The big deal is that Americans are obsessed with categorizing. The ubiquity of the word “they” in discussions about minority groups demonstrates that we need all people to fit into social or psychological patterns so that we can analyze them better.

The problem is that we too often expect people to adhere too closely to what are supposed to be loose guidelines, not universal rules.

Last week, StarCom MediaVest CEO Renetta McCann revealed research that showed that by 2010, the annual buying power of America’s multicultural consumer is expected to surpass that of Caucasians. As a result, her agency has launched a full-fledged study of the “broad” African-American audience in a project called “Beyond Demographics.” The project is backed by BET.

Essentially, this project is about taking one “them” (African-Americans), and turning it into 12 “thems.” McCann’s research has separated all black people into 12 different categories: “backboners,” who include postal workers, nurses and bus drivers, making up 20 percent of the black population; “devouts,” who are the religious and modest non-consumers making up 12 percent of the black population; and 10 others, which remain unreleased. Each group is to be studied exhaustively so that BET (and ostensibly other television networks) can know what to schedule in their prime-time slots.

It’s a good marketing tactic.

The problem is that this kind of divisive categorizing too often extends outside the marketing world, and gets into our basic mindsets. Making generalizations is quick, easy, and is still widely accepted as legitimate even in liberal-minded circles. It’s just simpler for us to shove everything complicated into neat, orderly boxes (check a box for your race; gender; economic standing; father’s profession; mother’s highest level of education; the list goes on).

Race, for instance, is becoming a trickier and trickier subject as the American population shifts.
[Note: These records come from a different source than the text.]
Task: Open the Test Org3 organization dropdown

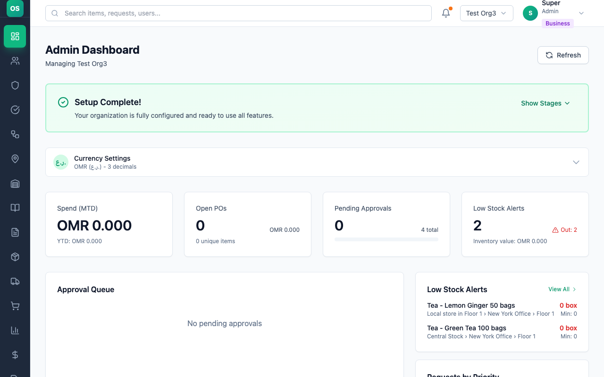Action: click(x=487, y=13)
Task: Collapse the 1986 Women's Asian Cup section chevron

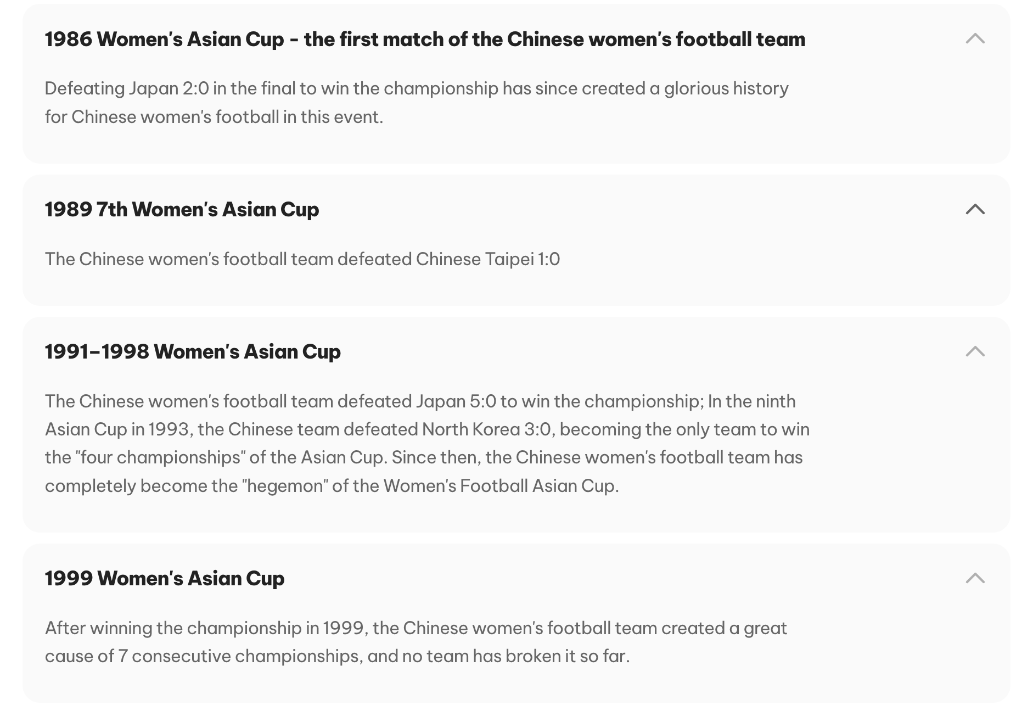Action: click(x=975, y=38)
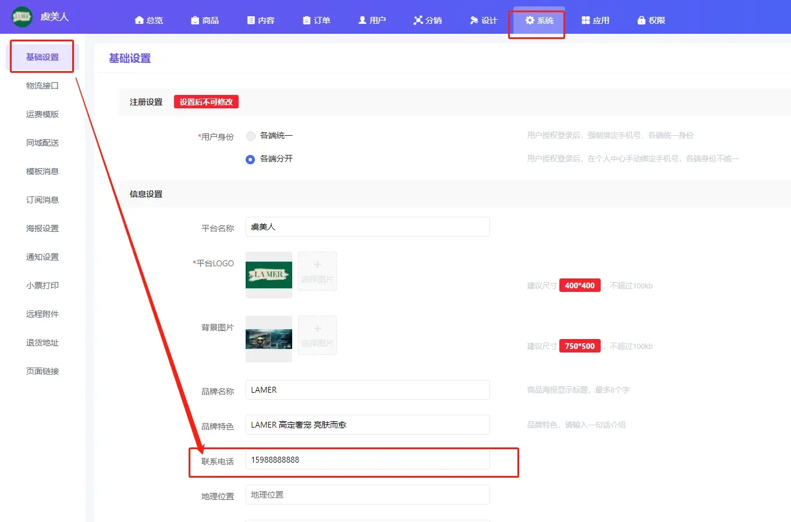Select the 各端统一 radio option
This screenshot has width=791, height=522.
click(x=251, y=136)
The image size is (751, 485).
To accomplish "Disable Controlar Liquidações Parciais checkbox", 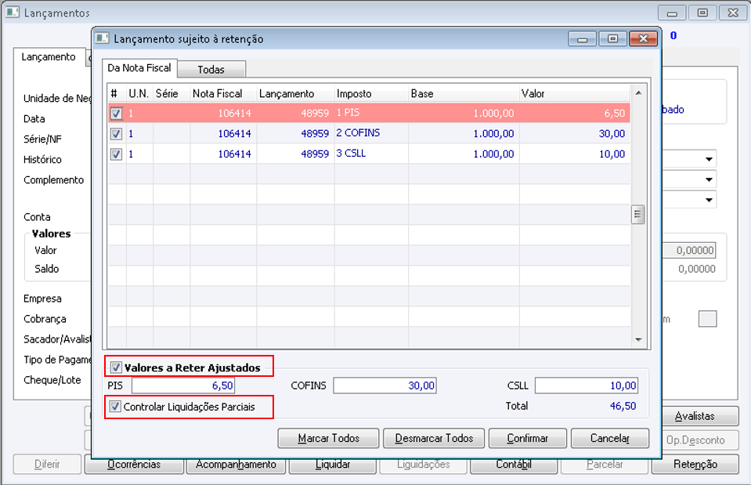I will 116,407.
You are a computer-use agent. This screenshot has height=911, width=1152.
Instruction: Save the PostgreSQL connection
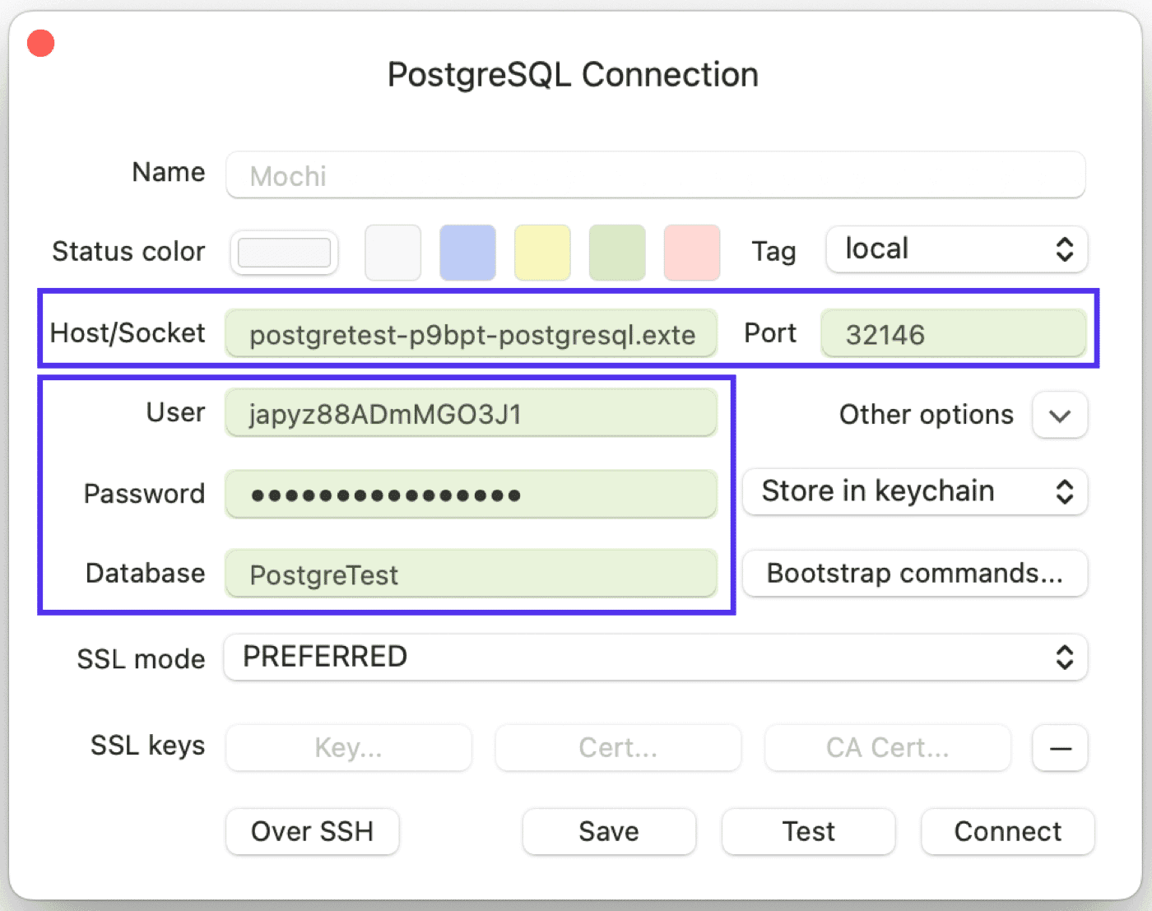(608, 831)
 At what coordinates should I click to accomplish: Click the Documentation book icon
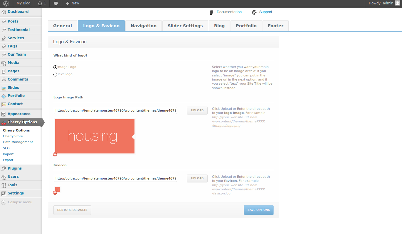(211, 12)
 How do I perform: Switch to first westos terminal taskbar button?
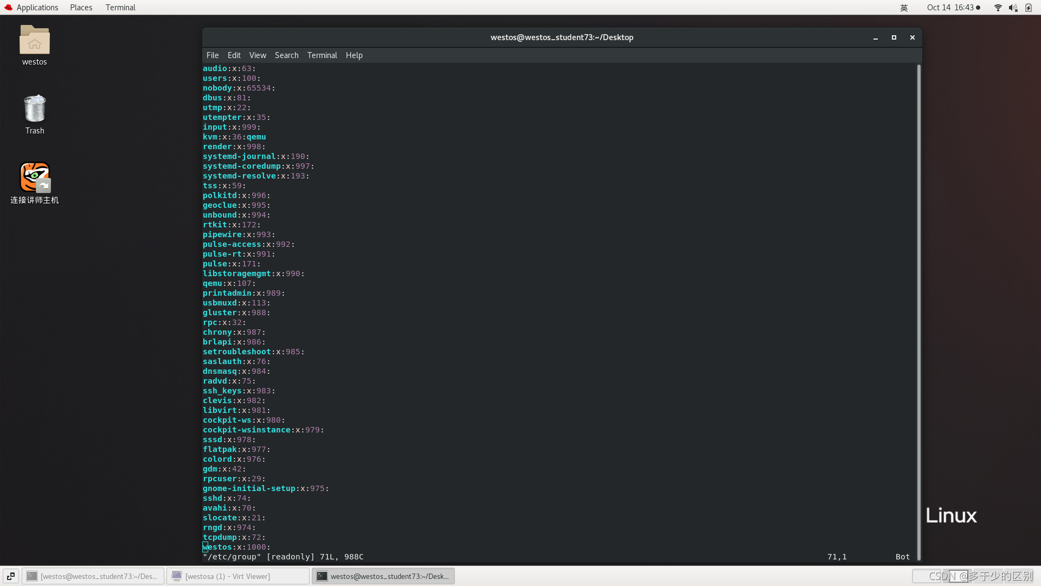[93, 576]
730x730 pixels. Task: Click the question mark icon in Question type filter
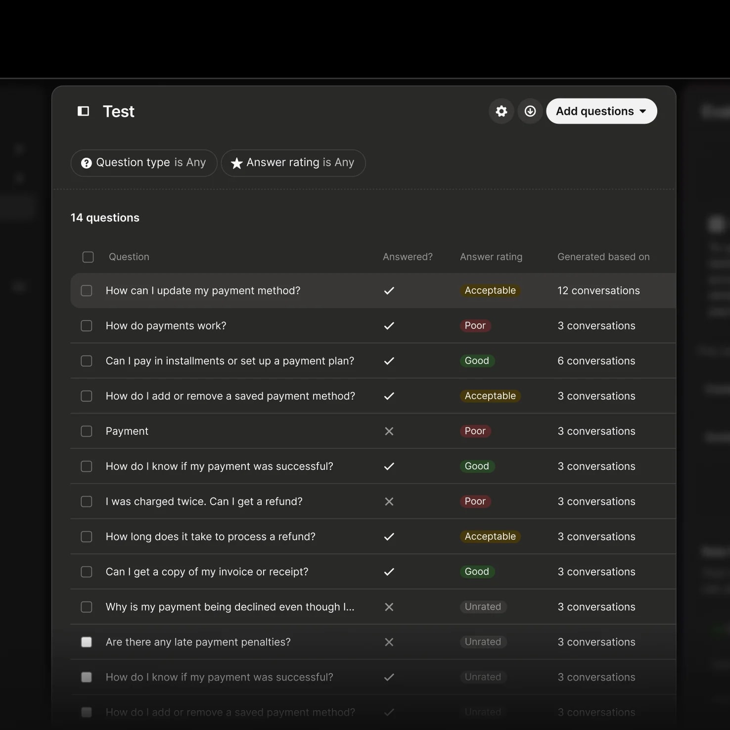coord(87,163)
In “Brown: The Last Discovery of America,” Richard Rodriguez deals with the meaning of the word “Hispanic”: “There is no such thing as Hispanic blood. … Though I meet young Hispanics who imagine they descend from it.”

Hispanics are an Americanized race. The term exists because the U.S. Census decided it needed to exist in the ’70s order to create clearer categories: that is, it identifies Latin American individuals living in the United States regardless of race (i.e., Mexican people, Puerto Rican people, Colombian people, and a slew of others now fit into a nice, neat category). Rodriguez has a problem with the term because it lumps people together who have nothing in common. It allows Americans to simplify an issue that is too complicated to easily comprehend.

Although Americans continue to adopt aspects of “Hispanic” culture: food, certain words, bilingual instruction booklets: we neglect what has to be taken away to allow for this assimilation of cultures. We begin to see others as only belonging to “an ethnic group”: an “us/them” mentality, if you well: and our desire to celebrate diversity dissolves into a knee-jerk reaction to merely recognize difference. As Rodriguez puts it, “Only America could create Hispanics, Asians, Africans, Americans.”

And so America, despite its good intentions, continues to build racists, sexists, classists, homophobes, etc. with its insistence on categorization.

See, not all African-Americans want slavery reparations; not all women are going to vote for Hillary; not all handicapped people want their tax dollars to go towards making their public libraries more handicapped-accessible. Humans are unique: which is often a reality too easy to forget.

The first step to reclaiming our individuality, then, should be to put a mutual ban on this all-encompassing word, once and for all. If not for you, then do it for them.